Why it matters: The newest category of protected class for employees: unemployment. A new bill introduced in both the House and the Senate would ban discrimination by employers on the basis of unemployment status. The Fair Employment Opportunity Act of 2014 follows similar legislation in locations such as New Jersey, New York City, Oregon, and Washington, D.C. New Jersey’s law recently survived a constitutional challenge when a state appellate court upheld the law’s ban on employment advertisements stating that job applicants must be currently employed for their applications to be accepted, considered, or reviewed. The court found that the law – which subjects employers to a $1,000 fine for the first violation, $5,000 for the second, and $10,000 for each subsequent violation – does not infringe upon employers’ free speech rights. Employers should be on the lookout for comparable legislation in other states.

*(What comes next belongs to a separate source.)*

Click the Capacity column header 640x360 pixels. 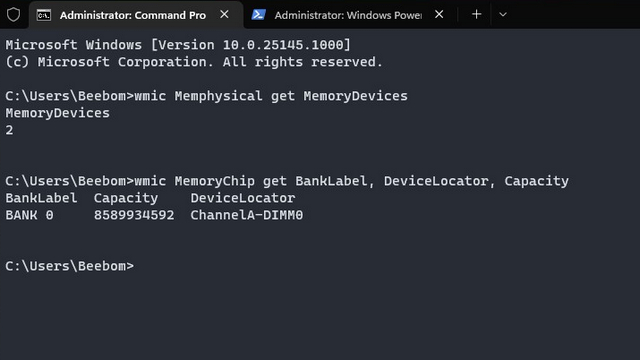click(126, 198)
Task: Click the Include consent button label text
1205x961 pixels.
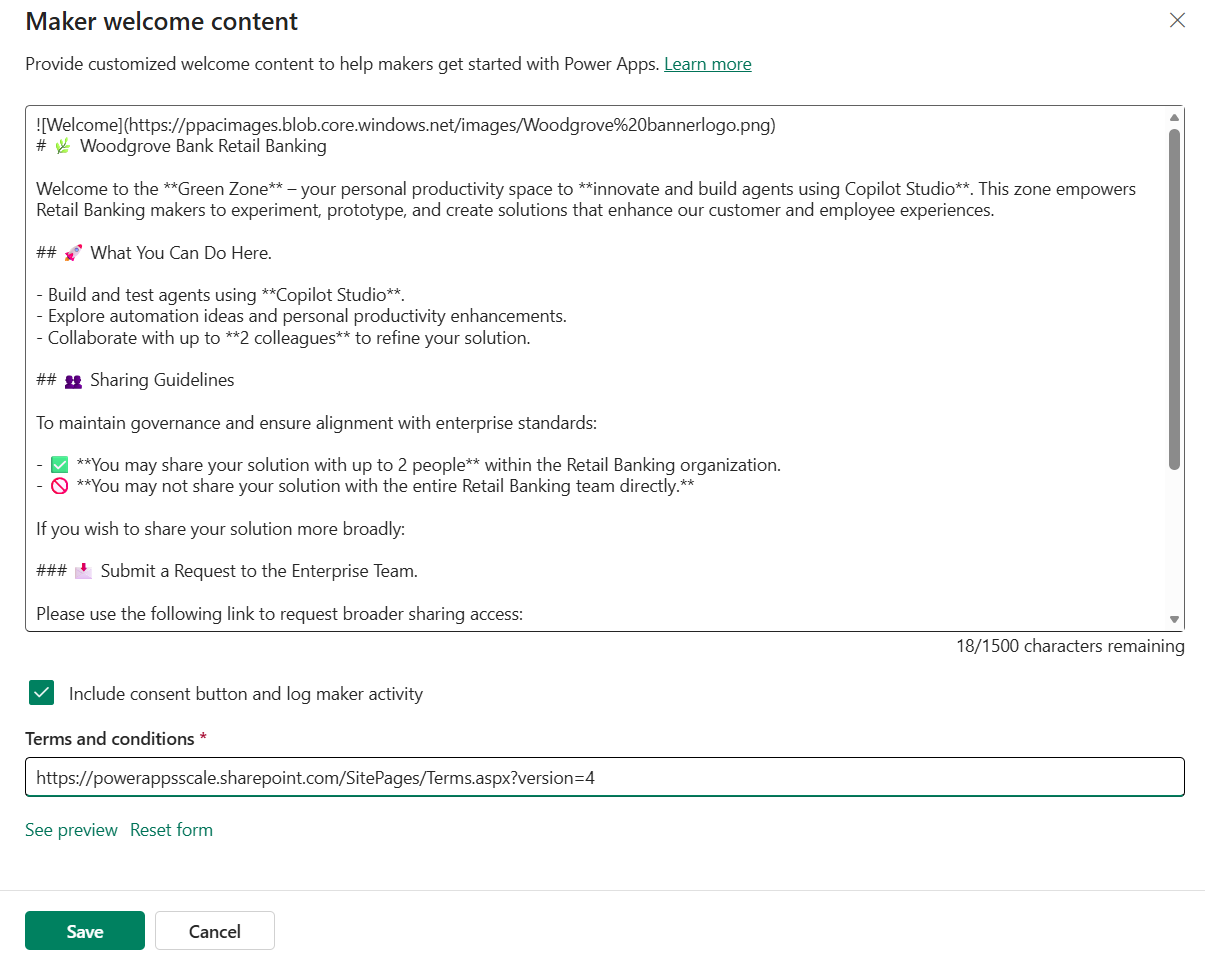Action: (246, 693)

After first being introduced in 2011, a bill returned to both the House and the Senate earlier this month proposing to ban discrimination on the basis of unemployment status.
The Fair Employment Opportunity Act of 2014, sponsored by Reps. Rosa DeLauro (D-Conn.) and Hank Johnson (D-Ga.) in the House and Sen. Richard Blumenthal (D-Conn.) in the Senate, would prohibit employers and employment agencies from refusing to consider or offer a job to an unemployed person or advertise using language forbidding applications by the unemployed.
The bill includes a provision creating a civil action against an employer for a violation with possible recovery of actual, compensatory, and punitive damages for plaintiffs.
The same trio of legislators introduced a similar law in 2011. That bill did not progress far despite a hearing on the issue before the Senate Committee on Health, Education, Labor and Pensions and a public hearing held by the Equal Employment Opportunity Commission, which called the exclusion of unemployed applicants an “emerging practice.”
While the prior attempt at federal legislation stalled, New Jersey enacted an analogous law the same year. Employers in the state are prohibited from using advertisements stating that job applicants must be employed in order to be considered for a position. A first violation results in a $1,000 fine, up to $5,000 for a second violation, and $10,000 for each subsequent violation.
New Jersey employer Crest Ultrasonics ran afoul of N.J.S.A. § 34:8B-1 by using an advertisement seeking to hire a manager with “current and up-to-date” technical knowledge of the ultrasonic cleaning equipment business. Among other qualifications, the ad stated that applicants “must be currently employed.”
The New Jersey Department of Labor and Workforce Development investigated after a complaint was filed and ultimately issued Crest a $1,000 fine. The employer appealed, challenging the law on constitutional grounds as a violation of the First Amendment.
But because employment advertisements are a form of commercial speech, they are entitled to less protection and subject to a less stringent form of judicial review, the court said.
Upholding the law, the panel held that the statute’s content-based restrictions were narrowly tailored to directly advance a substantial governmental interest to increase opportunities for the unemployed.
“The modest restrictions that the state has placed upon job advertising under the statute are constitutionally valid, even though employers might not consider or ultimately hire most of the unemployed applicants who respond to such job postings,” the court wrote.